With so many people working remotely, it is becoming more normal for colleagues to work across large distances. On a recent workday I found myself juggling meetings across five different time zones.

Suppose you are working at a company where most of your co-workers are clustered in a single time zone, but you are somewhere else in the world. For them it may be morning, whereas for you it is late afternoon or nighttime.

Until recently this would have marked you as an outlier — the one member of the team who is not showing up in person to the staff meeting. But now, in the age of COVID-19, everybody is working from home.

So it might make sense for you to virtually adjust your time zone. Right now that would be awkward, but with advances in AR and VR technology, it might become easier, and even commonplace.

People might choose to shift, during parts of their work week, into virtual time zones. During those times, the sun will rise and set when you find it convenient to do so.

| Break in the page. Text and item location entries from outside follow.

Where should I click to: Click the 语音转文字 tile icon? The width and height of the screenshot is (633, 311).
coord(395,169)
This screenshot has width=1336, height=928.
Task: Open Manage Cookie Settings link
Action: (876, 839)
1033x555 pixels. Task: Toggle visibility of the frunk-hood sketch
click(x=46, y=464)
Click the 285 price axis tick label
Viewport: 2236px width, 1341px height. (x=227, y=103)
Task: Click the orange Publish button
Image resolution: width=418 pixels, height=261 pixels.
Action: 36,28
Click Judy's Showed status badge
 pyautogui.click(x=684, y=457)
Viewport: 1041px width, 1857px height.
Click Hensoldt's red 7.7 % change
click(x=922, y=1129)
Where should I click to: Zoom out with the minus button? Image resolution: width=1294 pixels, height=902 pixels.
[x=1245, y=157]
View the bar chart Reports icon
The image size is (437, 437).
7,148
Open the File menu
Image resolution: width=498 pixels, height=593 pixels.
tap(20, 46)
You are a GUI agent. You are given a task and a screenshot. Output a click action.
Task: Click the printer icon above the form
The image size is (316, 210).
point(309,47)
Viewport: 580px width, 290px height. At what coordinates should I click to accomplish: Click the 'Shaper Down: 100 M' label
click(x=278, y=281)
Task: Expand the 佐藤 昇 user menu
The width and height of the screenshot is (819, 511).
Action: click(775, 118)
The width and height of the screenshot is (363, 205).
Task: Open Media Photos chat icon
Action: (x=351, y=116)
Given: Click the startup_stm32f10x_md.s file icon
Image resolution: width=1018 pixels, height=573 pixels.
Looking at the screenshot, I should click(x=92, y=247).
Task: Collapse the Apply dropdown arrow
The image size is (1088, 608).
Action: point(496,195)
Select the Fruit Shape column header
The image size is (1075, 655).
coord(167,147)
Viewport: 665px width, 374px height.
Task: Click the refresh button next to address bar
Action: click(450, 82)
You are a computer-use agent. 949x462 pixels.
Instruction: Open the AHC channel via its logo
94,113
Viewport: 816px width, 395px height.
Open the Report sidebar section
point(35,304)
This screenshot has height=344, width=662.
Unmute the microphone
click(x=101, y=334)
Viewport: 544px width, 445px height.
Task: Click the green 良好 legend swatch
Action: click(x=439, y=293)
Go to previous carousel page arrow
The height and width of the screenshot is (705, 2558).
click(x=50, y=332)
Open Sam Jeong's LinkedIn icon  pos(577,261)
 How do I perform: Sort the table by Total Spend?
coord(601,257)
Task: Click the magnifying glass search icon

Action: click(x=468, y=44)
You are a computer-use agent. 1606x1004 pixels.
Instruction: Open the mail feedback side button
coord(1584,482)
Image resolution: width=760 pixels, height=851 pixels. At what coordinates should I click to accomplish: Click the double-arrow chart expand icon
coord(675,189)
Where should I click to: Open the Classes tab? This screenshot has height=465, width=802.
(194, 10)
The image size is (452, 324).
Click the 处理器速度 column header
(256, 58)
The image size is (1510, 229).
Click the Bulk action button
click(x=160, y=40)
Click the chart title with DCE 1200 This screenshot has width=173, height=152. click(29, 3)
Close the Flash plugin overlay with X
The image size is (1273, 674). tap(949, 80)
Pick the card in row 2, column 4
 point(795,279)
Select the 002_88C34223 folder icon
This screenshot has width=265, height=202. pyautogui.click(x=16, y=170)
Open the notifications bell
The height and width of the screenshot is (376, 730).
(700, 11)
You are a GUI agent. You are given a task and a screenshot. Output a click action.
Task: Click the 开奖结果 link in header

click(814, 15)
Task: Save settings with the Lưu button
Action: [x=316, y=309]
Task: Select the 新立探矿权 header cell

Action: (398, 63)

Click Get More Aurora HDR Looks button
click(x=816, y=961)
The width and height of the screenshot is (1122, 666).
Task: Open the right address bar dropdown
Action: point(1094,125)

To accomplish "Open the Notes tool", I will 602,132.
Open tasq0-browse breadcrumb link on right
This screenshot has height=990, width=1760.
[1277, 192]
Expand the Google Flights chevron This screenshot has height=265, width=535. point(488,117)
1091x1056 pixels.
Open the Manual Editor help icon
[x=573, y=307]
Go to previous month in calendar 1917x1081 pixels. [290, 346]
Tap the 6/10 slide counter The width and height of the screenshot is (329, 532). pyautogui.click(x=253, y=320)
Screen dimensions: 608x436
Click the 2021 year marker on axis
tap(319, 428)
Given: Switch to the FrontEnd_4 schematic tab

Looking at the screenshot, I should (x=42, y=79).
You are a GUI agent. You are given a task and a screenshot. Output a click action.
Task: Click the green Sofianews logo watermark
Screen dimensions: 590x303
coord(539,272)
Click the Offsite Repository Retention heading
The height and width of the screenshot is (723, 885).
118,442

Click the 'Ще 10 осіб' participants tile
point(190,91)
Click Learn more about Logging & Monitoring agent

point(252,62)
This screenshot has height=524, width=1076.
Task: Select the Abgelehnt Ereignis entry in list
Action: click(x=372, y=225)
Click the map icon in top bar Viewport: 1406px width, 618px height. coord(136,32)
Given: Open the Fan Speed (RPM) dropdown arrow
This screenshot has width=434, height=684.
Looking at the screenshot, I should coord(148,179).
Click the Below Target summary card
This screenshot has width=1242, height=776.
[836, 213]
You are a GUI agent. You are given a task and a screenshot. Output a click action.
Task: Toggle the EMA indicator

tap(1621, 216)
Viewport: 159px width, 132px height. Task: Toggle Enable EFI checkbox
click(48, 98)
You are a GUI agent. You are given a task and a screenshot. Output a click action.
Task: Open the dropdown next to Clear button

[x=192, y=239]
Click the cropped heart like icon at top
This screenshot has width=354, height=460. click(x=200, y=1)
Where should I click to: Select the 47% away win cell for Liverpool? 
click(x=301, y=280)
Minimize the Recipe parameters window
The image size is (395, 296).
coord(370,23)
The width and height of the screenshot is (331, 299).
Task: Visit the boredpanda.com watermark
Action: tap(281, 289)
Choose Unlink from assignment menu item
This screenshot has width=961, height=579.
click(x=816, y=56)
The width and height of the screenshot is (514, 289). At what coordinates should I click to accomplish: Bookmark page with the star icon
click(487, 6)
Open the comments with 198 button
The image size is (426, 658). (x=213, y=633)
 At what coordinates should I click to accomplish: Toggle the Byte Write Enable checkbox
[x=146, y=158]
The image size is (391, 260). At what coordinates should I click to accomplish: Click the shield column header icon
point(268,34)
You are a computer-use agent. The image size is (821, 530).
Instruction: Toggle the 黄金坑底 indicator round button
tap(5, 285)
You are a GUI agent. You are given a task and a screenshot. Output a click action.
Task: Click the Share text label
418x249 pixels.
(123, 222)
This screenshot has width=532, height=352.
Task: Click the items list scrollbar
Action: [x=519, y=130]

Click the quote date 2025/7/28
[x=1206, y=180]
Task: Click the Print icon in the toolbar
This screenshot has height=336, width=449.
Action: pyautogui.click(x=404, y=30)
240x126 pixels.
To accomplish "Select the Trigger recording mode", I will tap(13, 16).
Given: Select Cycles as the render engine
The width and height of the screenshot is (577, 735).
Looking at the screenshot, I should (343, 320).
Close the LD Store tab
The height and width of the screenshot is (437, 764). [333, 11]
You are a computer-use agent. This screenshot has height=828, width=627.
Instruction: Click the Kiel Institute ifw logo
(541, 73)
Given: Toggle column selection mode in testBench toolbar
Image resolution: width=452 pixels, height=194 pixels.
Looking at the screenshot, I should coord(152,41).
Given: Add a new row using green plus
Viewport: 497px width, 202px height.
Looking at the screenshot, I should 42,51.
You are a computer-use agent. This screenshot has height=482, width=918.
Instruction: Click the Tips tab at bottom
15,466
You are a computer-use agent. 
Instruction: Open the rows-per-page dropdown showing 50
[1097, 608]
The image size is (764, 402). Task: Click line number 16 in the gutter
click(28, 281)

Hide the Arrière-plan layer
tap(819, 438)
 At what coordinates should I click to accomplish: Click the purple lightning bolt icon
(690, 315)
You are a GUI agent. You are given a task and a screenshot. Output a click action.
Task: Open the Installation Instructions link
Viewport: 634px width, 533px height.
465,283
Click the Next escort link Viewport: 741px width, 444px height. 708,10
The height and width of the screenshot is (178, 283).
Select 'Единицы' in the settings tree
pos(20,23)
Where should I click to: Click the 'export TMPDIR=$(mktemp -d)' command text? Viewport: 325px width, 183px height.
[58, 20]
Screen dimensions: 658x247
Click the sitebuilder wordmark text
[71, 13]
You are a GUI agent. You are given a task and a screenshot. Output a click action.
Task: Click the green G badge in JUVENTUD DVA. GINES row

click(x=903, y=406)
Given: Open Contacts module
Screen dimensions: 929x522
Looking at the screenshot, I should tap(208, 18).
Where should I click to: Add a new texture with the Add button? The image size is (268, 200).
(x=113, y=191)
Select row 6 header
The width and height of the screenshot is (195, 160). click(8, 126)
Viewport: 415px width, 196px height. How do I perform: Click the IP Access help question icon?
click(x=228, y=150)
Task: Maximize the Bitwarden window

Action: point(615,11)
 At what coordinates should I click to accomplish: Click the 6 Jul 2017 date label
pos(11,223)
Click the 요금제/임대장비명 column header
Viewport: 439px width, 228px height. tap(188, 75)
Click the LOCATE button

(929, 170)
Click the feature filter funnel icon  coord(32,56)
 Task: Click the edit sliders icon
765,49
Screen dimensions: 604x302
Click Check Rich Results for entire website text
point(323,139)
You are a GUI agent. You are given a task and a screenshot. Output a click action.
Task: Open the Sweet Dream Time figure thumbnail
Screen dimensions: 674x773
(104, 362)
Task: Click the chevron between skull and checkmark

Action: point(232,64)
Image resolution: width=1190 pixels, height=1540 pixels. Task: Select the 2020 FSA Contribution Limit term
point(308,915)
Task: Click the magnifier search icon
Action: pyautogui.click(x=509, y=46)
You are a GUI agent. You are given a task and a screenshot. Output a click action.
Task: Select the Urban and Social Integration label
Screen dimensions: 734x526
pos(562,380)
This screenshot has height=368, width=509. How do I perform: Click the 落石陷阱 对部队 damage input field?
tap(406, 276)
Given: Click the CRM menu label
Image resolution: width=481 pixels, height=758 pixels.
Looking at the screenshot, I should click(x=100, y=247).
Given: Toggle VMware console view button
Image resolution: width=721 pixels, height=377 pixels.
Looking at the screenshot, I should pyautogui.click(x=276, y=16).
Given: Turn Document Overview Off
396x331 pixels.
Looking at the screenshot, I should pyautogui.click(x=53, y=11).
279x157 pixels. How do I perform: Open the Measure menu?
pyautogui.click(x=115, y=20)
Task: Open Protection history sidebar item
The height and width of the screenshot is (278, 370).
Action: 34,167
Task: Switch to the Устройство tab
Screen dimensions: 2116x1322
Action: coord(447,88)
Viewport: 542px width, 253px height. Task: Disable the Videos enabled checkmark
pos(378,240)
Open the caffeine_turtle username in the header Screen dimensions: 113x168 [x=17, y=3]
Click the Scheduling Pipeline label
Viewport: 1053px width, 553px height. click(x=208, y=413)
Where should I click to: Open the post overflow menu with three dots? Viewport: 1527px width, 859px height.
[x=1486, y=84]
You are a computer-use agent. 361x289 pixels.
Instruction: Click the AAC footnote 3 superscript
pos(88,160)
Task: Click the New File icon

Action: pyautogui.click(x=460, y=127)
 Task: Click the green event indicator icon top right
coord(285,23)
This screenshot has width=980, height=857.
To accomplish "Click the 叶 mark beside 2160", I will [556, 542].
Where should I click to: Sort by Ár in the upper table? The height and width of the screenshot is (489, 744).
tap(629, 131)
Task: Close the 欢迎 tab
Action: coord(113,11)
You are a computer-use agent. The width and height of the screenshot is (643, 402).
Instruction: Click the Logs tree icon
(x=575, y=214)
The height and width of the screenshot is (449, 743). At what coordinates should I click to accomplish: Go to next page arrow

This might be very good, or very bad. Or maybe both. :-)

4 Responses to “Virtual time zones”

  1. Alistair says:

    Shift workers have been playing this game for a while now.

    Though it is easy to adjust the light in your factory or home, the commute is a pain. I remember driving home, ready for bed only to watch the sun rise during the drive. By the time I got home, I was wide awake again.

  2. Luiz Velho says:

    Definitely both! -L.

  3. Adrian says:

    This was a premise of the novel _Eastern Standard Tribe_, by Cory Doctorow.

  4. Ruofei Du says:

    I personally think it not good – working hours seem to span way longer than expected to effectively collaborate with people in Europe and Asia. But if everyone refines the 8 hours, it becomes harder to find the overlapping time.